The Asics GT series has been, and by our estimation always will be, the standard by which other moderate stability shoes are measured. Though other brands may make phenomenal offerings in the category--Brooks, Saucony, Adidas, Mizuno, New Balance and the like--if you're building a shoe, there's no way your R&D department isn't first grabbing a GT and giving it a good whack with the SawzAll for a peek at its guts.
That said, the new GT-2000 plays the part very well. With a modest but nonetheless substantial medial post made of Dynamic DuoMax (a denser EVA foam than its neighboring SoLyte), the GT-2000 plays nice with slight to moderate overpronators, but falls short of the motion control category by a good bit: Brooks Addiction wearers would find the GT-2000 flexible, if not flimsy, under heavily pronating arches. Beast wearers need not apply. Note: Asics' website suggests the shoe covers a spectrum of foot types from Neutral to Severe Overpronation, which we did not find to be true.
We're going to date ourselves here, but the GT-2000 fits a lot like the GT-2100 (long regarded as one of the best versions to date), with a narrower forefoot and a rounder toebox than the previous 2170. Runners with wide-ish feet will note that a (2E) width option does exist, and will be filtering its way through our stores over the coming weeks. Meanwhile runners with moderate to narrow feet will find the shoe fits positively like a glove, with a snug memory foam heel (Asics calls it Personalized Heel Fit) and a shallower upper to make for a light, airy feeling shoe.
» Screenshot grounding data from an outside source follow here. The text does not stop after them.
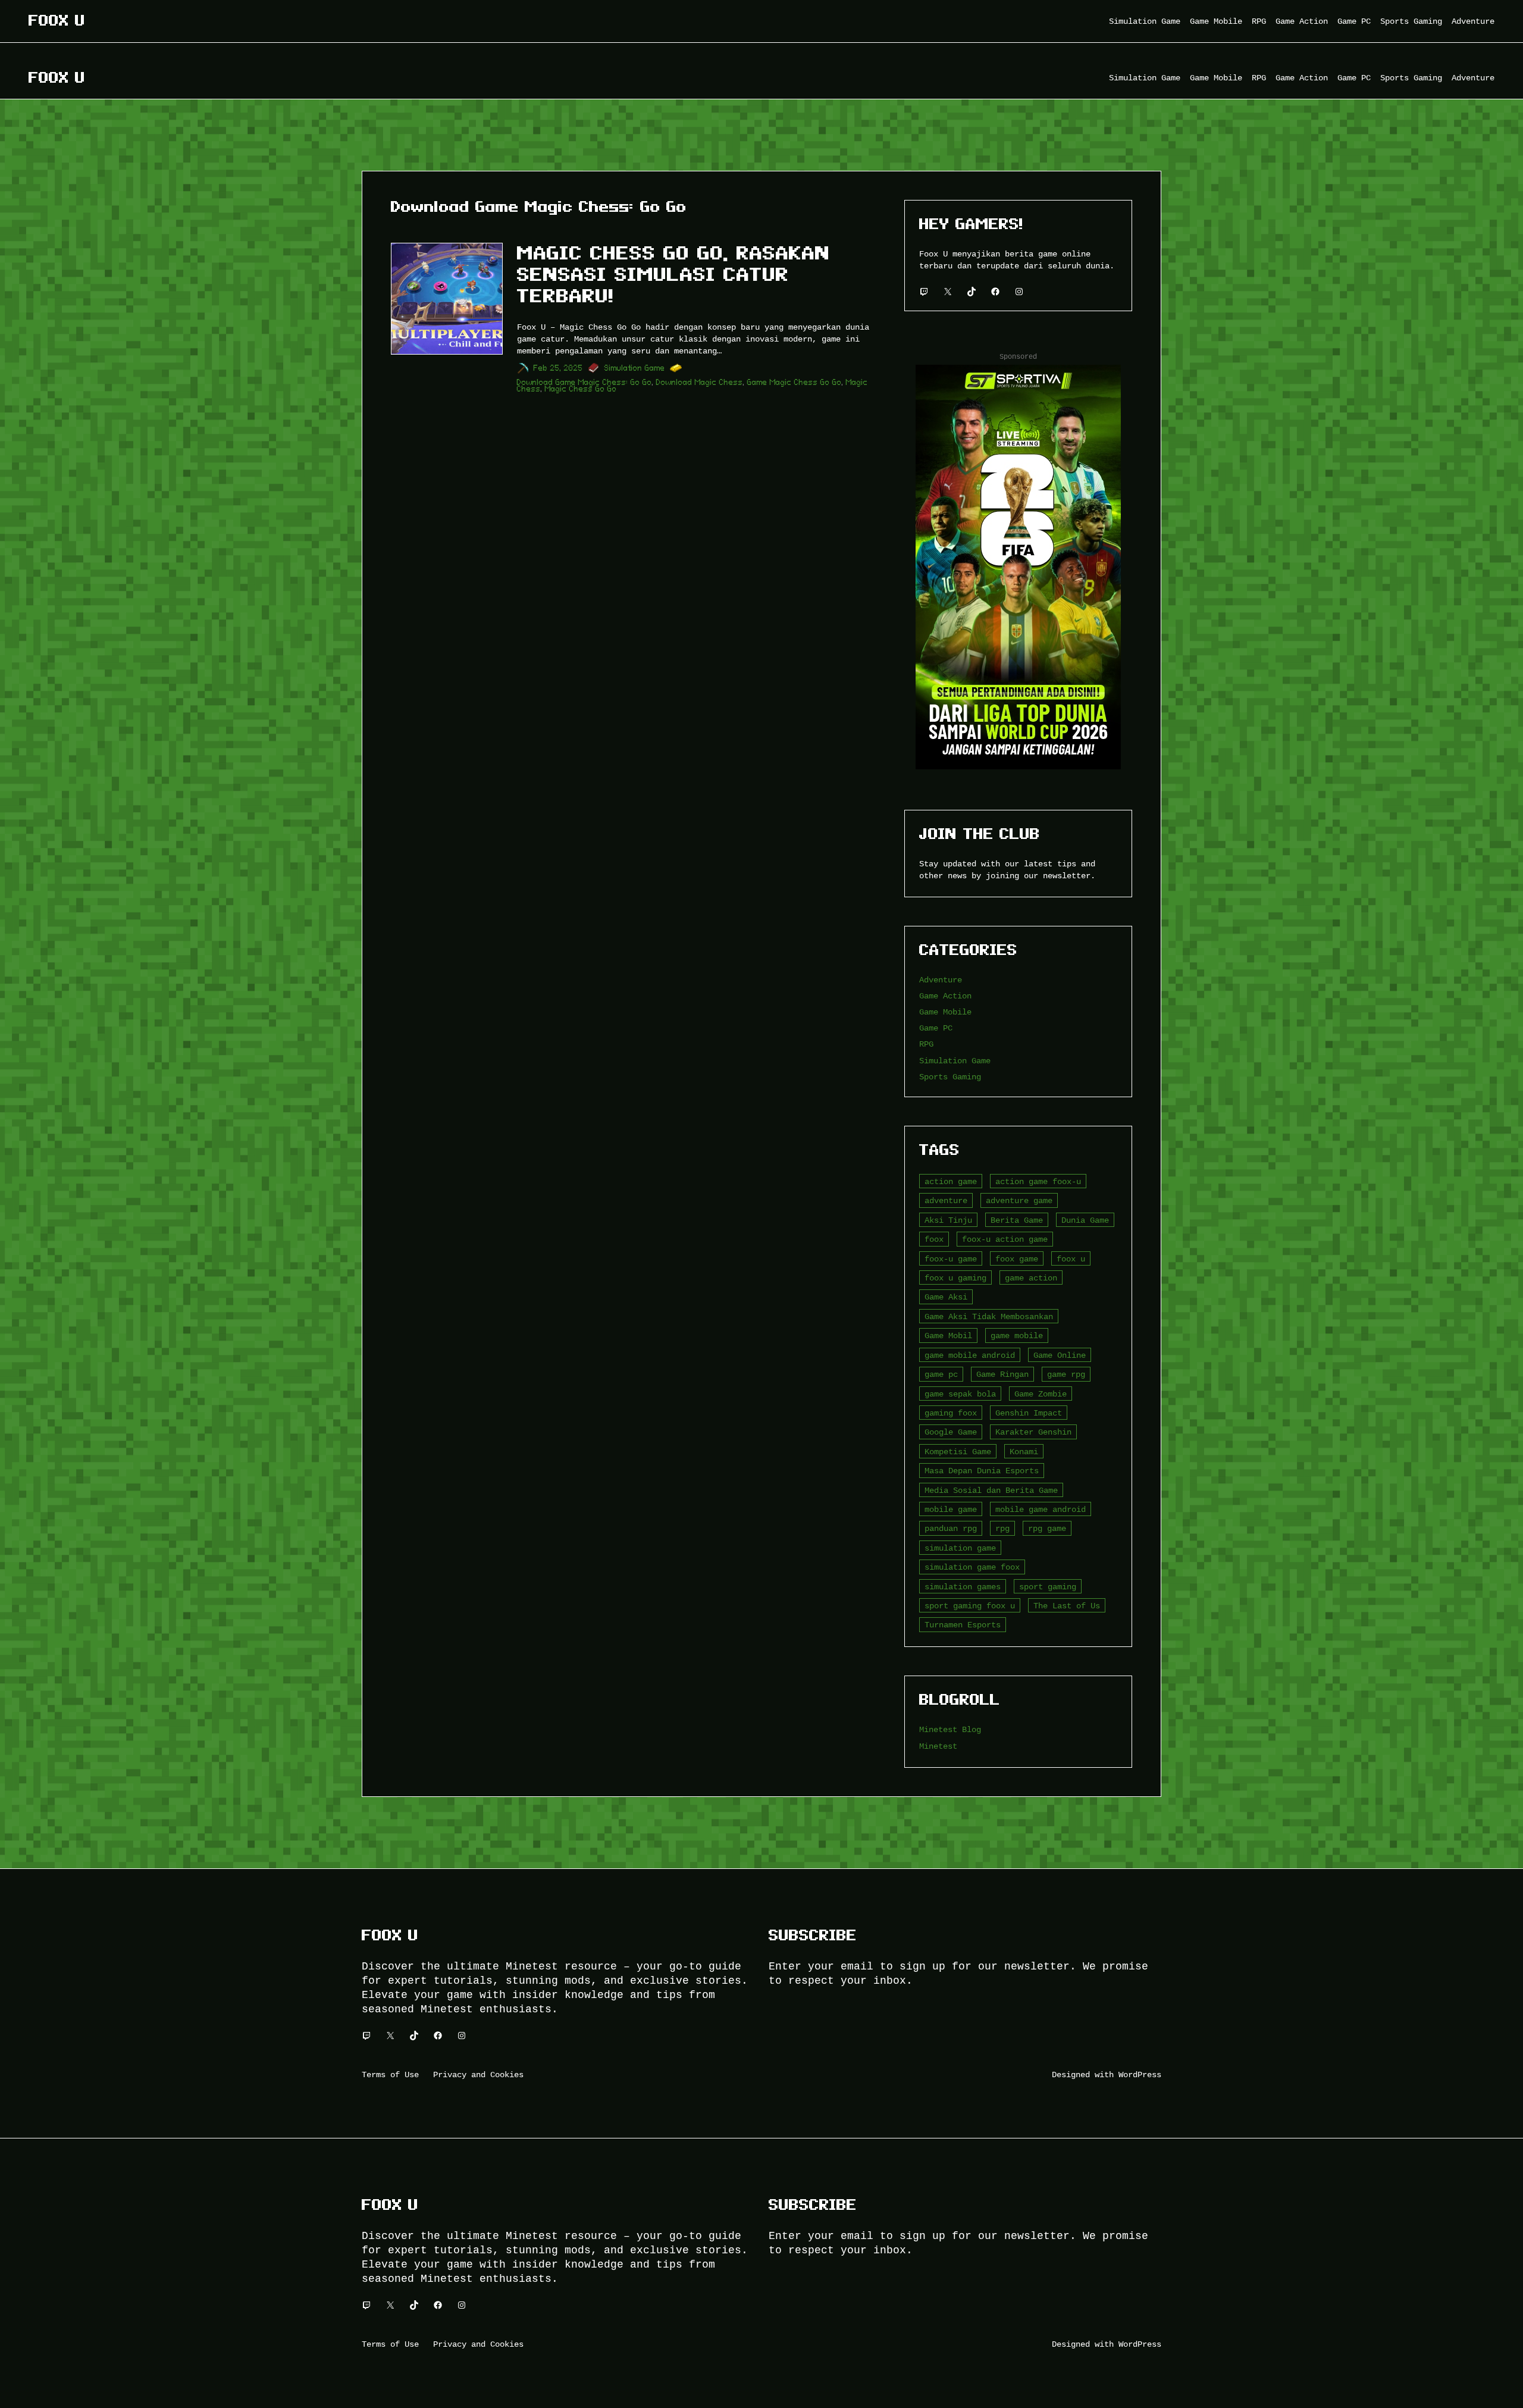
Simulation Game (634, 368)
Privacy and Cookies (478, 2074)
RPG (926, 1044)
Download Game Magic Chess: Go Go (584, 382)
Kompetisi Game (958, 1451)
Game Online (1059, 1355)
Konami (1024, 1451)
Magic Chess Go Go (581, 388)
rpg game (1047, 1528)
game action (1031, 1278)
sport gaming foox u (970, 1606)
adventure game (1019, 1200)
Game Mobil (948, 1335)
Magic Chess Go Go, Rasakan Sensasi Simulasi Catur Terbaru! (673, 274)
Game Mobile (945, 1012)
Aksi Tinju (948, 1220)
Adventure (940, 980)
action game (951, 1181)
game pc (941, 1374)
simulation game (960, 1548)
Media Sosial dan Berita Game (991, 1490)
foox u (1071, 1259)
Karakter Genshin (1033, 1432)
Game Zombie (1040, 1394)
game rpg (1066, 1374)
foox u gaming (955, 1278)
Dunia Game (1085, 1220)
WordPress (1139, 2074)
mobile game (951, 1509)
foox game (1016, 1259)
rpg (1002, 1528)
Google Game (951, 1432)
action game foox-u (1038, 1181)
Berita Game (1017, 1220)
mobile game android (1040, 1509)
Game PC (935, 1028)
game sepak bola (960, 1394)
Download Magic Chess (699, 382)
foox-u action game (1005, 1239)
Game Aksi (946, 1297)
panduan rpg (951, 1528)
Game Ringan (1002, 1374)
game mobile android (970, 1355)
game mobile (1017, 1335)
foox (934, 1239)
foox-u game (951, 1259)
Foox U (57, 20)
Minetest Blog (950, 1729)
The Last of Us (1066, 1606)
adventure (946, 1200)
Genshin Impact (1028, 1413)
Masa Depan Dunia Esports (982, 1471)
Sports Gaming (950, 1077)
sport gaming (1047, 1587)
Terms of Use (390, 2074)
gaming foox (951, 1413)
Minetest (938, 1746)
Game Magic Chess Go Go (794, 382)
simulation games (963, 1587)
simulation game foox (972, 1567)
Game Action (945, 996)
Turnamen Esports (963, 1625)
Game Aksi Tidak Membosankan (989, 1316)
Initial wear testing has shown models to be true to size: where the prior model ran a bit shorter than usual, the GT-2000 will fit like a running shoe should--about 1/2 to a full size larger than your dress shoe size.
Typically plush, Asics midsoles and cushioning technologies (Gel pods rear and fore, with exposed Gel in the heel) abound, making for an appropriately soft, yet springy feel underfoot. Runners with a heavy heelstrike will take advantage of the ample squish and decoupling in the rearfoot, and those with a more midfoot-strike will appreciate the Gel pods under the metatarsal heads.
Furthermore, the heel-toe offset drops down a bit to 21mm/11mm to allow a slightly more natural foot position and smoother ride for runners with more efficient form. Lastly, a split Guidance Trusstic piece (the plastic bit that bridges the heel to the forefoot) provides a better transition from heel to to toe while also allowing for a slight weight savings due to the removal of extraneous plastic. The GT-2000 weighs in at 9.3oz in the sample size, something of a feat for better cushioning and the amount of stability the shoe affords its users.
Runners using the GT-2170--or its cousins the Brooks GTS, Saucony Guide, and New Balance 860--will find the support plenty familiar, with a slightly better underfoot feel than in years past. The re-engineering of the midsole and repositioning of cushioning elements makes for a decidedly different feeling GT, but we feel runners will adapt quickly to the change and will ultimately love what has been done to the shoe. Runners who needed the more ample upper and wider midsole in recent GT versions might find the GT-2000 a bit on the snug side, but the (2E) and (D) widths (men and women, respectively) will quickly solve any fit issues. Lastly, the life expectancy of the midsole is consistent with prior versions, with most runners finding their shoes last between 300-400 miles, after which the cushioning will become suspect.
The fully re-engineered GT-2000 is now available in all 7 Marathon Sports stores, and sells for $120.